I’ve been studying writings on the bureaucratic context of caring, i.e., the healthcare system. We all understand that nursing practice lives within the walls of the healthcare system. There is much written on this. Nurse theorists and researchers have been analyzing how caring ‘works’ in the balance of the economic, political, technological, legal, … and the medical curative worlds that caring inhabits.
In theory (literally and figuratively), “caring is the conscience of organizational life”. (Davidson, Ray, Turkel, 2011, p. 103).
But we all know that that ideal is less and less true. That’s why we’re here…. Trying to figure out what are we as nurses doing? What are we as nurse leaders doing?
This, at a time when nurses’ workload bandwidth limit is exceeded and patients are expecting more caring from nurses.
And what is the nurse leader’s voice in the national leadership literature saying in the patient satisfaction discussions?
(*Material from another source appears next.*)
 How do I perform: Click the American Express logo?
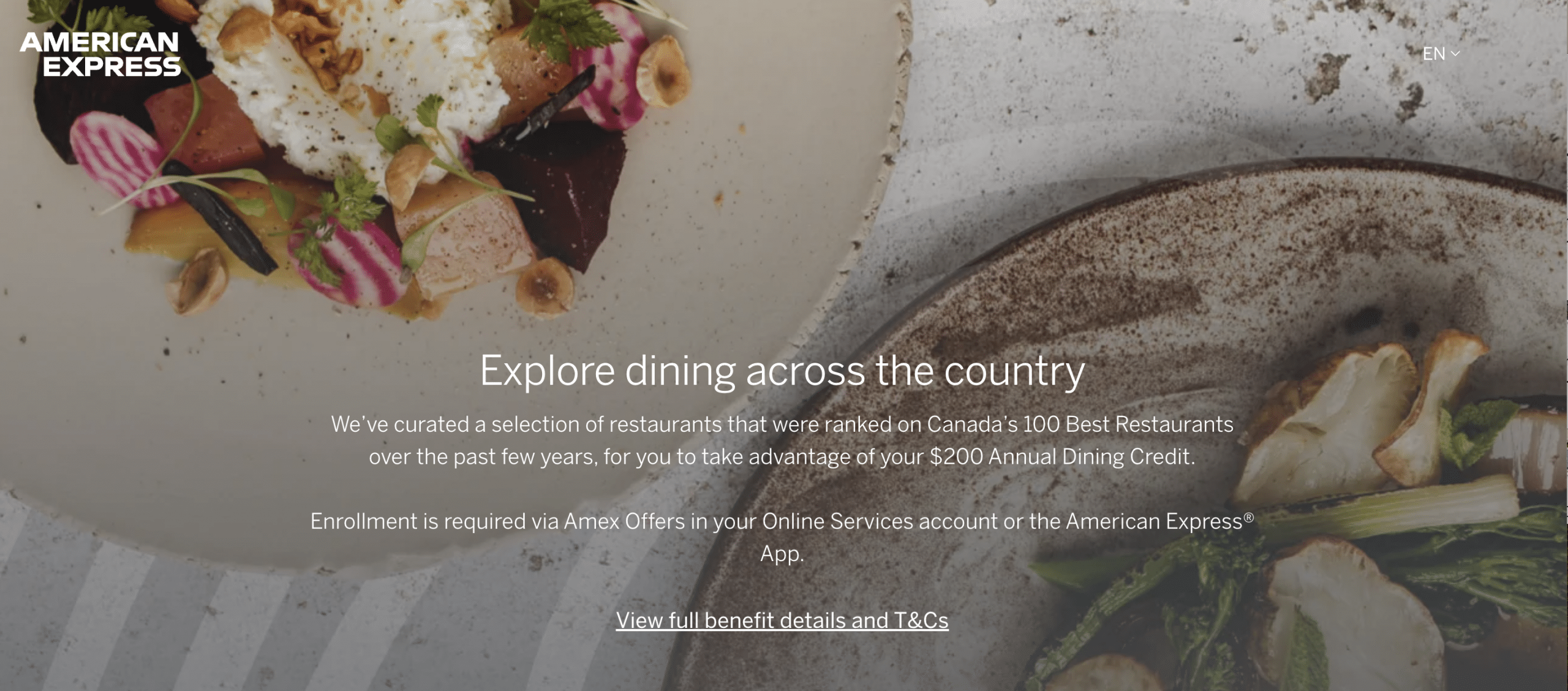[100, 54]
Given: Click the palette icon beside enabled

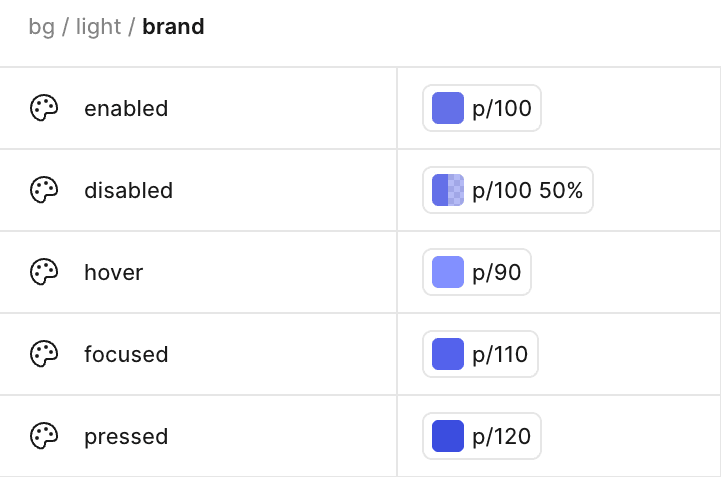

It’s putting forward articles reviewing scripted formulaic caring.
Nursing is the leading discipline in caring science, and this is how we are leading nurses and nurse leaders across the country through our current healthcare quagmire?
The reality is that the rate of healthcare changes and challenges has outpaced the available bandwidth for nurses. No amount of nurses doing more is going to work.
This is a time to step back and see ourselves. See ourselves as nurses and what it is we are supposed to be doing.
This is a big ask at a time when evidenced based practice has been working its way into our nurse leader DNA.
And when we find ourselves competing with non-nursing caring programs designed for non-healthcare organizations to meet patients’ needs – All in an attempt to respond to the needs of the organization.
What is nursing supposed to be doing?
Answer- We are supposed to be connecting with patients and their loved ones; ‘being-with’ as they experience their health-illness-healing journey.
We have learned too well how to diligently objectify and package programs and projects that make nursing efficient and effective. These are needed to help us manage the workloads, but not in the realms of the patient experience and nurses’ personal caring experiences.
These cannot be mandated, governed, managed and measured in the same way as objective medical science. The evidence is different.
The irony is that many – most? – clinical nurses know this. And they know that the leaders are on a different track, heading away from them.
The real challenge is that this is a new day and time. And the right track back to real caring, authentic caring requires a new look and feel within the current healthcare system.
Many nurses know this individually. A new collective knowing will help us allow caring be the conscience of our organizational life.